Perchance to dream? How to get the inner beauty sleep you deserve

This morning marks a special time for me: the end of my last night shift in residency. This joins a growing list of “lasts” that I have been tracking including last OB call, last 24 hour shift, and last patient interview for my senior project.

Not that I’m counting or anything

As happy of an occasion as this is, I now have the challenge of transitioning back to a normal diurnal rhythm in just two days, before I start back on equally long and grueling day shifts. Can it be done?

Sleep: the final frontier

Residency is a time when little in our lives is under our own control, most especially not our schedule.

While this season of life presents some unique challenges to the circadian rhythm, it is not the first time I have struggled to get the quality and quantity of sleep that I need. Insomnia is a perpetual foe that pops into my life with the enthusiastic regularity of Kimmy Gibbler on Full House. My circadian rhythm has gone through more than its fair share of wear and tear when I had small babies, for example, or times in my life when I have been under immense stress. Or, similar to now, when I am forced by circumstance to work changing hours and shifts.

From night owl to morning lark

Unfortunately, I am not one who naturally adapts quickly to changes in my sleep schedule and even less one who thrives without getting plenty of sleep. Because both planned and unplanned changes to my sleep cycles are such a regular struggle for me, I have developed a system for dealing with them. Here are a few tips that help me to keep a steady circadian rhythm and get the sleep I need to thrive.

1. Create a restful environment

Manipulate your environment to be restful or wakeful, depending on the time. This can be done with dim, warm light, restful smells like lavender incense. Most important, make sure your bedroom is a calming and restful place by reserving your bed for sleep and romance. Read books instead of browsing social media or playing games to help your mind wind down. However you find your chill, roll with it.

2. Embrace better living through ancient chemistry

I am currently taking ashwaganda, melatonin, and a big cup of chamomile tea before bedtime. Valerian capsules are my backup for sleep when these don’t work. In addition, I avoid natural stimulants such as spicy foods in the hours before I try to sleep.

3. Surround yourself with the right frequency

Secret weapons in the war against insomnia

I use rocks and crystals to bring the energy I need to a variety of situations, including bedtime. There are so many rocks that can help you to rest that it’s hard to list them all. Charoite calms a racing mind, while sodalite and hematite bring the energy down a notch. Howlite and labradorite calm anxiety. Lapis lazuli helps to let go of thoughts about ambitions and work. Rose quartz calms emotions, while smoky quartz protects from nightmares. Choose 2-4 of your most relevant stones and place in a pouch under your pillow or on a bedside table. Limit your crystals in number because using too many of them can create a confused and muddied energy that may not help you.

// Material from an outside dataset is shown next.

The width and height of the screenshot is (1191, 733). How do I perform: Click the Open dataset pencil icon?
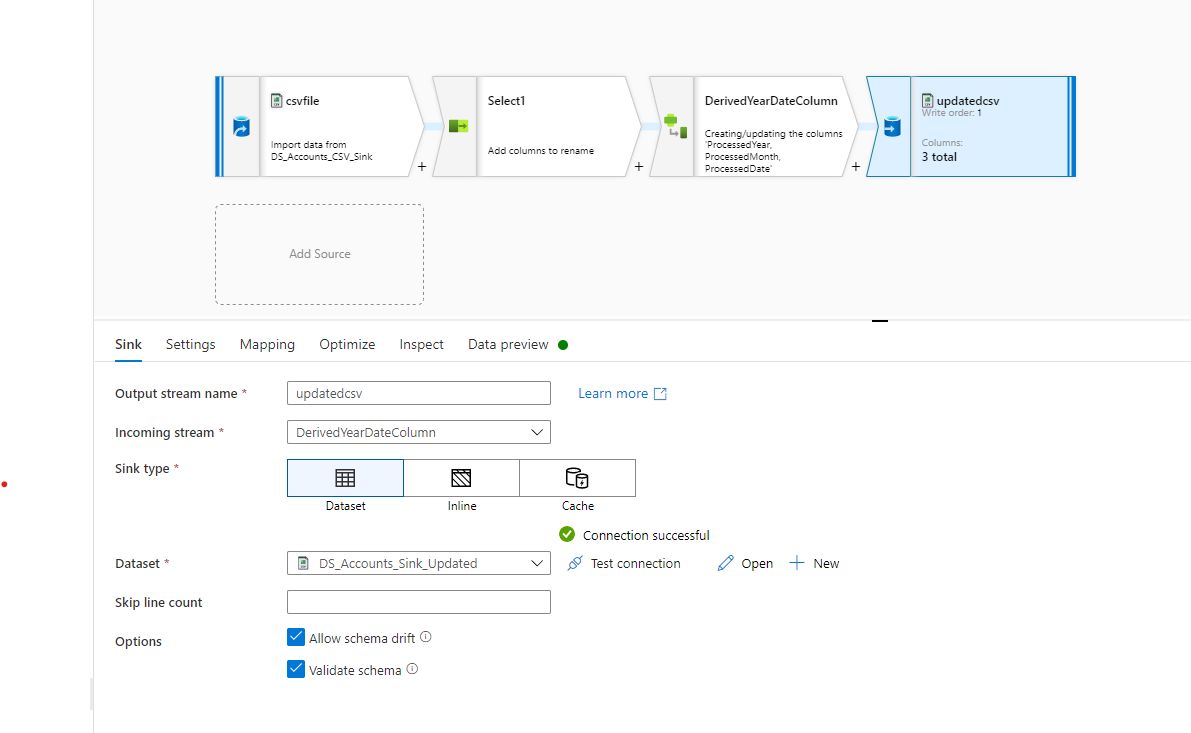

4. Jump into mornings with both feet

Waking up is just as hard as falling asleep when you are retraining your sleep-wake cycles. I do the inverse of the suggestions above when it’s time to wake. Get your own internal chemistry on your side with yoga and bright light; keep crystals that support alertness and positive energy in the space you use to get ready for the day. Reach for a cup of green tea or coffee to give yourself a boost if needed.

Like night and day

Although it takes me a few days to return to a diurnal rhythm, it can be done with a few small changes and a minimal amount of self-discipline. It’s important to explore what works for you and develop your own sleep toolkit. This might be the last time I work a long chain of night shifts but it won’t be the last time I need help to sleep well.